Nei campi non c’è nulla di tutto ciò. Nei campi c’è invece il risultato di una guerra che dal 1948 non è mai finita. E a cui drammaticamente se ne è aggiunta un’altra, perché dal 2011 oltre 1 milione e mezzo di siriani è profugo in Libano, dall’inizio dell’aggressione alla Siria ad opera di una coalizione internazionale che vede al suo interno le maggiori potenze economiche e militari del mondo.

Il risultato é la drammatica quotidianità dei campi palestinesi e siriani, che ti aggredisce impietosa appena ne varchi l’ingresso: é la miseria, la disoccupazione, la mancanza d’acqua e di elettricità, il senso di soffocamento, il sovraffollamento, i fili eletttrici che a Chatila come a Bourji Al Barajneh ti sfiorano il capo mentre a terra il fango ti lambisce i pantaloni, sono le malattie croniche fisiche e psicologiche.

Questo é il volto disumano del sionismo. Sono gli sguardi dei bambini, come sempre le prime vittime di ogni guerra, che dai loro grandi occhi neri urlano la disperazione di tutti i poveri del mondo. Un peso che non puoi togliere dalla valigia al tuo rientro a casa.

Bambini che appena ne hanno la possibilità riscattano il loro diritto ad un’infanzia normale, ad un’infanzia che vuole ridere, gioire, cantare, ballare, suonare, divertirsi, come durante lo spettacolo musicale a cui abbiamo assistito nel campo di BAS Bourj Al Shemali, un campo della città di Tiro, nel sud del Libano. Quel concerto che, ad ognuno di noi, ancora oggi al ricordo, lascia gli occhi lucidi.

Ma la disperazione e la barbarie dei campi a qualcuno non bastano. Non bastano agli Stati Uniti, che vogliono cancellare per sempre dalla storia il popolo palestinese, con il piano del secolo ordito da Trump.
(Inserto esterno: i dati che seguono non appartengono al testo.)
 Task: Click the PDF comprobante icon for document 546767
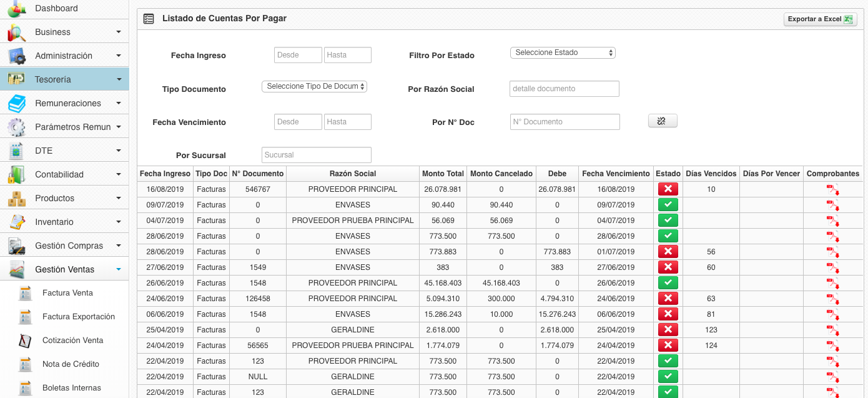[832, 189]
Non gli bastano, e allora ecco il trasferimento dell’ambasciata americana da Tel Aviv a Gerusalemme, e allora ecco i tagli all’UNRWA, ed ecco l’invenzione del governo libanese di dare la nazionalità ai palestinesi per cancellare il diritto al ritorno.

Ma, come ci ha detto il segretario del Partito Comunista Libanese, anche gli USA stanno vivendo una loro fase di arretramento. Non riescono più a fare quello che facevano prima, a fare cadere i governi, come è accaduto in Afghanistan, Iraq e Libia. Non lo hanno fatto in Siria, non lo hanno fatto in Iran.

E allora questa fase transitoria diventa centrale. Diventano centrali i colpi inferti all’imperialismo americano e al sionismo in Siria. Ma anche in Libano, come la risposta di Hezbollah all’aggressione israeliana del 25 agosto scorso, salutata con esultanza da tutte le forze della resistenza libanese e palestinese.

Quello a cui abbiamo assistito durante il nostro viaggio è un esempio senza pari di resistenza a questa aggressione che dura da 71 anni, ad opera di potenze enormemente superiori a livello militare, che ha comportato indicibili pene, privazioni, soprusi, perdite di vite umane, ma che nelle parole di coloro che abbiamo incontrato porta con sé un’infinita umanità e una prospettiva incancellabile di vittoria.

Perché, come dice Darwish, si chiamava PALESTINA. Si chiama PALESTINA.